**Given passage**.
"""

# The Big Shame! Dalit Woman Parades Naked In Punjab Village



## Archived_Member16 (Aug 14, 2010)

*The big shame! *
*Dalit woman parades naked in Punjab village*

　
Pardeep Luthra
Saturday, 14 August 2010

*Police refused to lodge complaint*

*BATALA:* A dalit woman of village Bhagwanpur under Kotli Surat Malhi is running from pillar to post to seek action against an influential family of the village who forcibly took her to their house, assaulted her and later paraded her naked in the village. 

Talking to this correspondent the victim told that her brother-in-law, Gagandeep Singh had affair with the daughter of Baldev Singh, who was living just few meters away from her house. 

Unable to bear their daughter relation with Gagandeep Singh, the family members of girl, first assault Gagandep Singh on August 9 and threatened him with dire consequences but he left the village same night. 

The victim alleged that on the morning of August 10, Baldev Singh along with his family members came to her house, when she was alone and forcibly took her to their house where they allegedly assaulted her, torn her clothes and later paraded her naked into the village. 

As victim’s husband and father-in-law were working in Bathinda, she along with her mother-in-law, were also working as domestic help, tried to lodge a complaint with the Kotli Surat Malhi police station but the SHO allegedly send them back on an assurance that he would arrange a patch up between them. 
"When we came back to our house, the family members of the girl family again abused us and threatened of killing us if we again report the matter to the police" added, mother-in-law of victim . 

Kulwant Kaur further told that on August 11, she along with her daughter-in-law again went to the police station, where the SHO took their complaint and assured them that the accused will be arrested but even after passing of three days no action has been taken against the guilty, who were again threatening them publicly. 

"On Friday night, two constable along with a ASI came to their house and demanded Rs 500 from them as expenses for searching the accused" Kulwant Kaur added. 

The victim told that as they have failed to get justice from the Batala police, they have decided to knock at the door of High court for justice. 

SHO Rajesh Kakkar, was not available for comments while SSP, Batala, D.P Singh called the entire incident as mere "nonsense" and cut down the phone.

"""

**Written problem 1**. Please set down a portion of the Punjab village report word for word, beginning at the words "As victim’s husband" and stopping after "of victim .".
**Written problem 2**. Name every person the Punjab village report identifies by name.
**Written problem 3**. Write what comes next in the Punjab village report, picking up after its final sentence.

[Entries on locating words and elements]

"""

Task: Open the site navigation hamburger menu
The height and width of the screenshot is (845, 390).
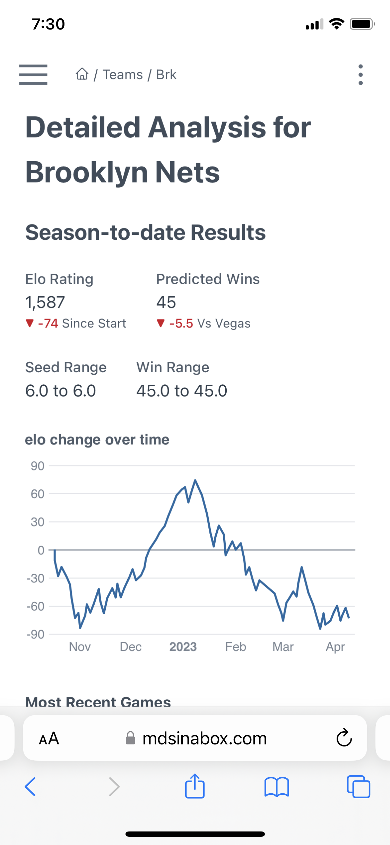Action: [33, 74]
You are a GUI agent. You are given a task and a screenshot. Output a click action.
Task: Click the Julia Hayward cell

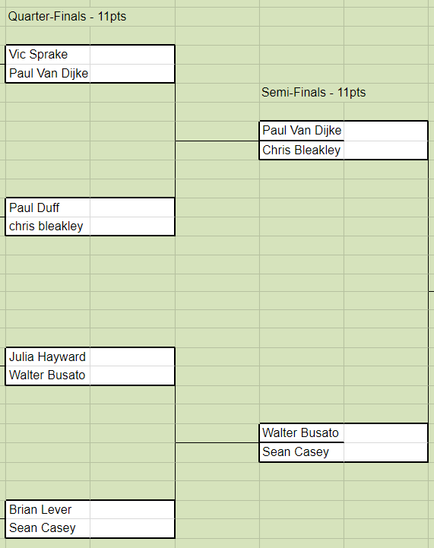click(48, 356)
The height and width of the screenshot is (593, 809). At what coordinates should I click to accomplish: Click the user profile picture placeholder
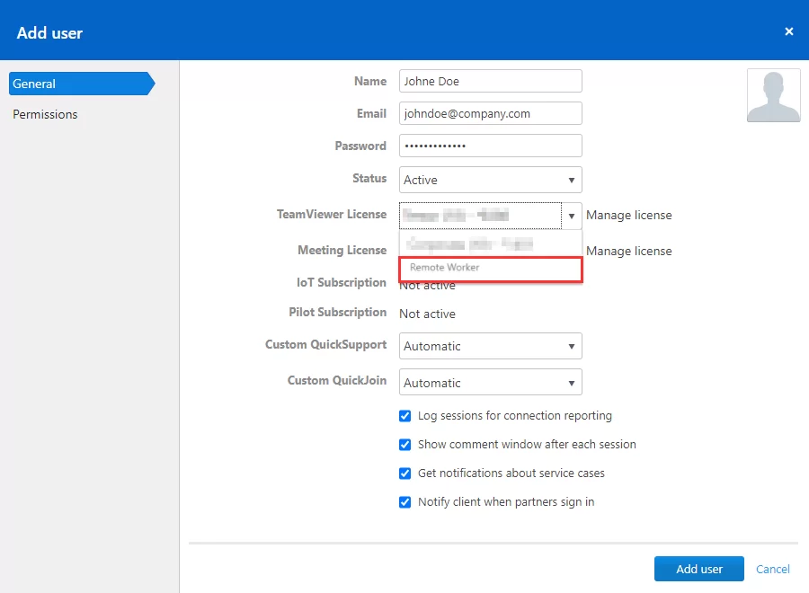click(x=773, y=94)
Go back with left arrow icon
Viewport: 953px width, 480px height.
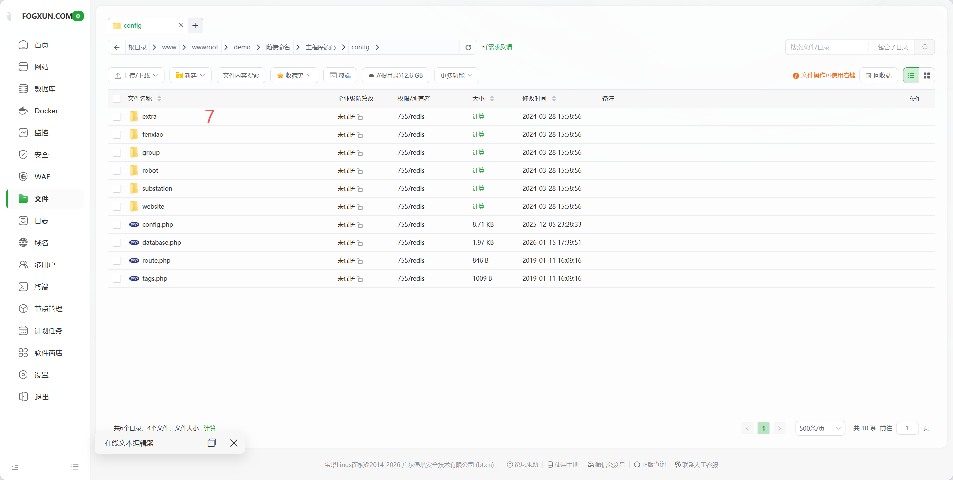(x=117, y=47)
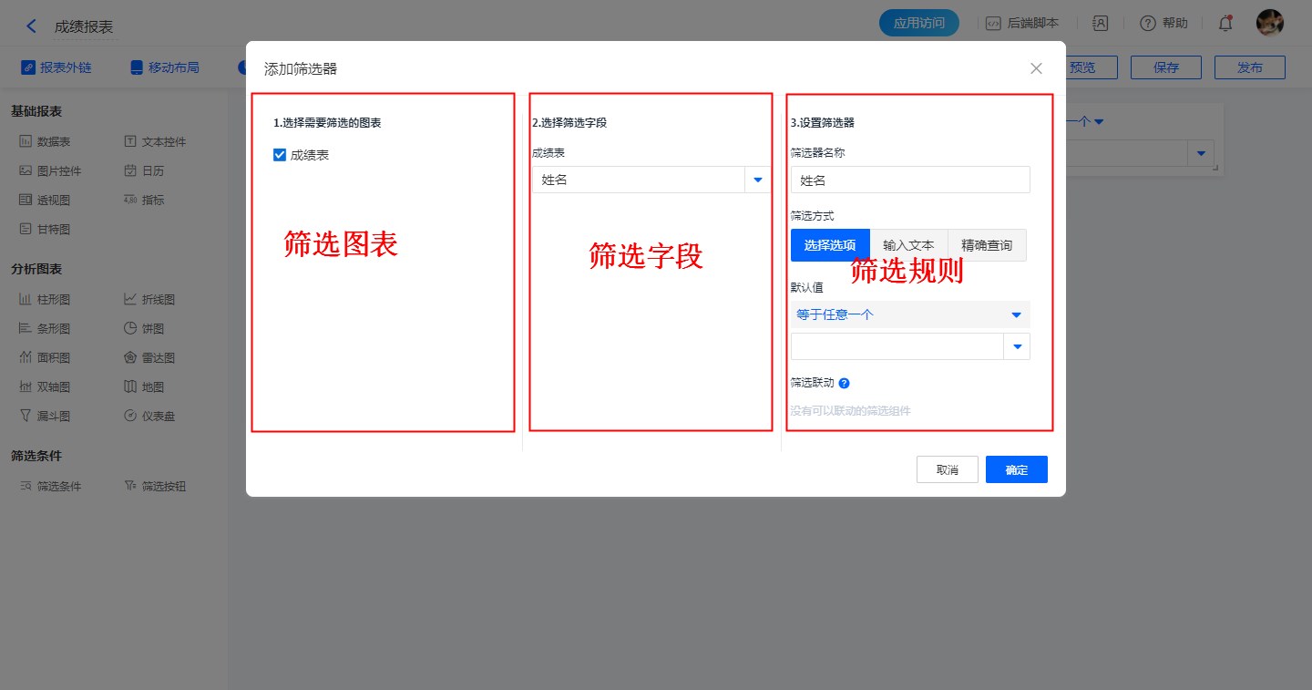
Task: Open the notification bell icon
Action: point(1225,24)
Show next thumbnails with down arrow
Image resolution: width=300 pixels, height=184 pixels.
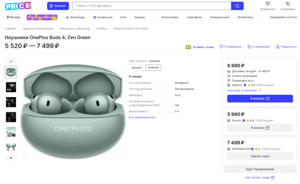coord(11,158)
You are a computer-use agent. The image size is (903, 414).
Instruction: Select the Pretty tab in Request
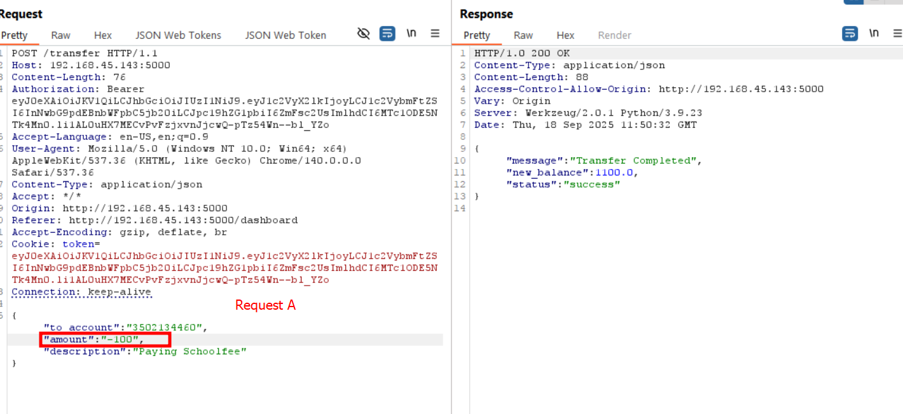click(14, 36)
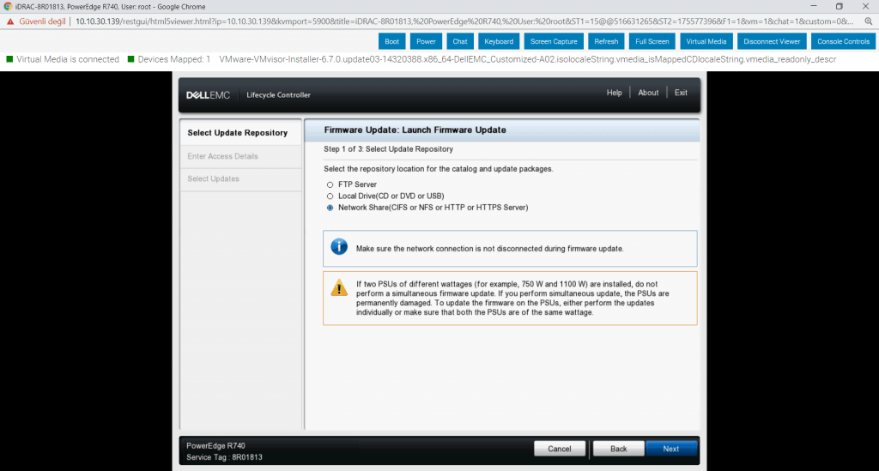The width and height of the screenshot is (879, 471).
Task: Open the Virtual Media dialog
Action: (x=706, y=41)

"""

**Task output 1**.
As victim’s husband and father-in-law were working in Bathinda, she along with her mother-in-law, were also working as domestic help, tried to lodge a complaint with the Kotli Surat Malhi police station but the SHO allegedly send them back on an assurance that he would arrange a patch up between them. 
"When we came back to our house, the family members of the girl family again abused us and threatened of killing us if we again report the matter to the police" added, mother-in-law of victim .

**Task output 2**. Pardeep Luthra, Gagandeep Singh, Baldev Singh, Kulwant Kaur, Rajesh Kakkar, D.P Singh

**Task output 3**.
*source:* http://www.punjabnewsline.com/content/big-shame-dalit-woman-parades-naked-punjab-village/22862


----------



## ugsbay (Aug 14, 2010)

SSA.
A big shame indeed but do these people realy know what shame is ? i think not. This Pillar or Philar sounds to me like Punjab i maybe wrong. Its just so bad. The police are corrupt too what is someone in that situation supposed to do ?. I think we need about 1000 Phoolan Devis{Bandit Queen} in India. These filthy, perverted cowards will dissapear overnight. Just a suggestion.
:firing:


----------



## Mai Harinder Kaur (Aug 14, 2010)

This is entirely impossible!  Could not have happened.  I believe that all these are Sikh names.  Sikhi roundly condemns caste and all its accompanying evil.  Dalit cannot be an adjective describing a Sikh.  We don't have castes among Sikhs.  motherlylove

DO WE?!


----------



## Spades (Aug 14, 2010)

Mai Harinder Kaur said:


> This is entirely impossible!  Could not have happened.  I believe that all these are Sikh names.  Sikhi roundly condemns caste and all its accompanying evil.  Dalit cannot be an adjective describing a Sikh.  We don't have castes among Sikhs.  motherlylove
> 
> DO WE?!



I think you should ask all the that dance to putt jattan de while sporting a khanda around their necks, rear view mirrors, on their abnormally large kara, tattooed on their bodies, on their t-shirts, screen savers, wall papers, cell phone covers, etc.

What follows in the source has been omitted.